There are also downsides. It can be challenging to write very fast programs. If you don’t have direct control over how work gets scheduled, then you are at the mercy of someone else’s scheduling decisions. Your program isn’t the only thing running on your computer. There are a lot of other programs running at any given time. The operating system goes back and forth between them so everyone gets a chance for their instructions to run on the CPU. But if I have 8 processor cores, maybe I could say, “Alright OS, you get 7 for whatever you want. Give me 1 just for my program and nothing else.” You can do something like this with Thread Pinning. But what if this were just part of the interface provided by my high level programming language?

Most programs don’t need the level of performance that would require you to get into the details of how the OS is scheduling work. However, it is very common for software developers to use (and misuse) threads. Threads are an abstraction that represents the idea of parallel work. If you do work on 2 separate threads, then you can do work twice as fast, because that work happens in parallel. Well… not quite.

At a fundamental level, the thing doing the work is the processor core.

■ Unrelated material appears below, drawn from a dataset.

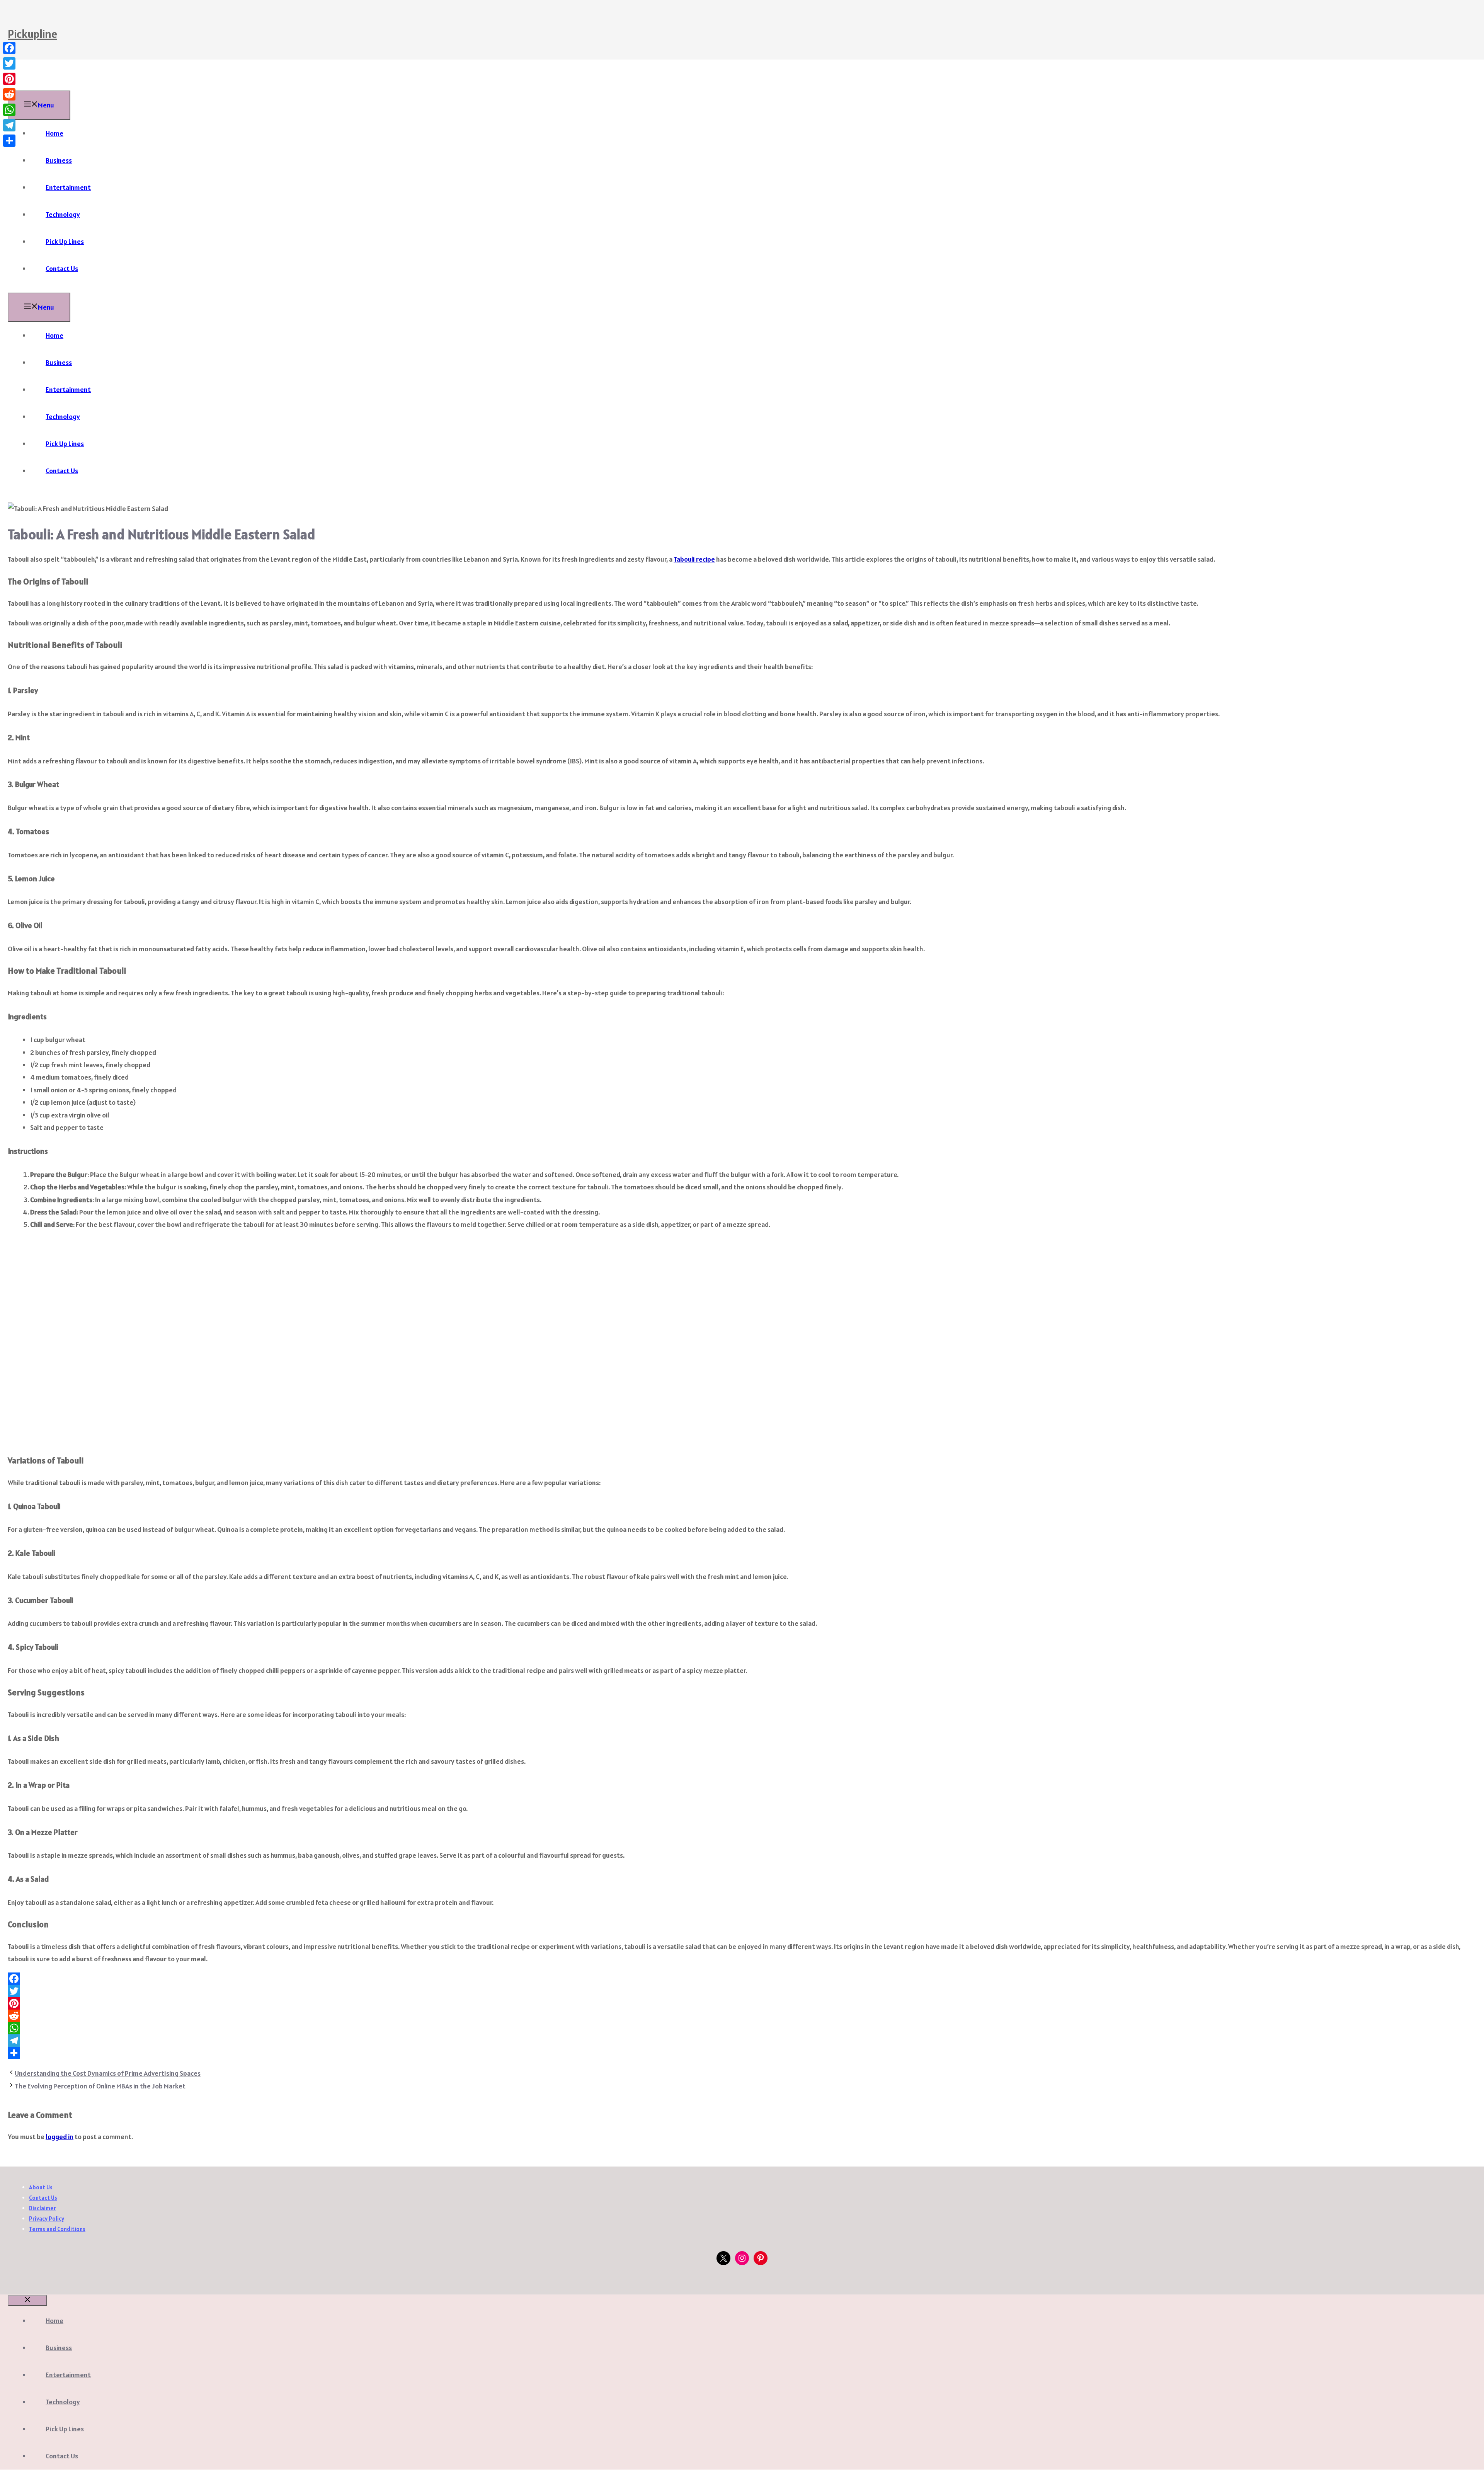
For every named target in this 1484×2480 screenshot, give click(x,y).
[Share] (742, 2053)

Threads don’t do work. Processor cores do work. Threads get scheduled on processor cores. They can take advantage of multiple cores, but its not a straightforward thread-per-core situation. If I run 1000 threads on 1 core, my program is not going to run 1000 times faster. If my program is doing computational work, and not I/O, it would be faster to just run 1 thread. If I have 2 threads, then the core is spending time switching between them instead of just doing the computations. If my program is doing a lot of I/O, I can get some performance benefits out of having more threads than cores. At some point, adding more threads degrades performance, and how many threads to use depends on the details of your program and computing environment.

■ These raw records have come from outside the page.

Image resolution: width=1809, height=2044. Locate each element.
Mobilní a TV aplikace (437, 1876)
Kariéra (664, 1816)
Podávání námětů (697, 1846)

Let’s bring this back to queueing models. Queueing theory is about modeling your system in terms of queues and servers so that you can optimize the performance of the system. Even though you may not be modeling your program directly in terms of the processor core and its work queue, thinking about your computer as a queueing system and thinking about your program in that context yields valuable insights about how to write your code. In the case of thread usage, you may want explicit control over how many threads your program creates, and what kinds of work is done on those threads. This may lead you to choose a different concurrency model, like an Actor Model. When writing a web server application, you may want to use non-blocking event model, like Node.js, instead of a thread-per-request model. You may want to separate the computational parts of your code from the I/O parts of your code so that you can use different parallelization policies, using patterns like the Functional Core, Imperative Shell. The LMAX Architecture takes advantage of that kind of separation to yield a high performance application.

Conclusion

Computer systems are just another system for doing work. We want them to be efficient, just like any other system.

Better mental models lead to better systems. Building better systems starts with using better models.